Elvis Presley's Iconic Graceland Home And Ten Lesser-Known Facts About It

Jan 23, 2021 by apost team

Elvis was a superstar in the truest sense of the word—he was a talented musician and performer with a larger than life persona, which was reflected across all areas, including his home. Famously known as "Graceland," the king of rock and roll's abode features all kinds of history. Just when you think you might know everything about the rock icon, be sure to check out these 10 facts about Graceland that perhaps you weren't aware of.

Graceland: What's In The Name?

Elvis Presley (1950), (GAB Archive/Redferns/Getty images)
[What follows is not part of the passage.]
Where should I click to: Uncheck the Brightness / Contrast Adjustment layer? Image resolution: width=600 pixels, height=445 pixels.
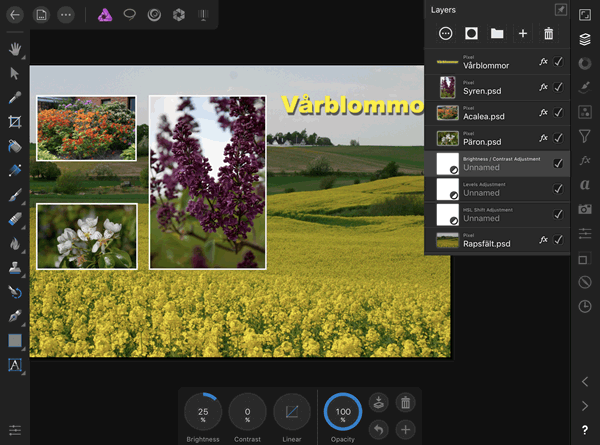coord(558,163)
For Elvis Presley fans, the name Graceland is almost as famous as the man himself, but did you know that he wasn't actually responsible for naming the property? That's right, Graceland's famous name already came with the estate when Elvis bought it on March 19, 1959, for $102,500, which comes out at over $900,000 today. He was a mere 22 years old when he bought the famous home, after looking for a refuge to escape the pressures of fame and enamored fans. The previous owner was Dr. Thomas Moore and his wife Ruth, who had the Colonial Revival mansion built in 1939. They had named it after Ruth's aunt, who was called Grace Toof, whose father had previously used the extensive land for farming. 


An Indulgent Shopping List

Graceland (1982), (Ron Galella/Ron Galella Collection/Getty Images)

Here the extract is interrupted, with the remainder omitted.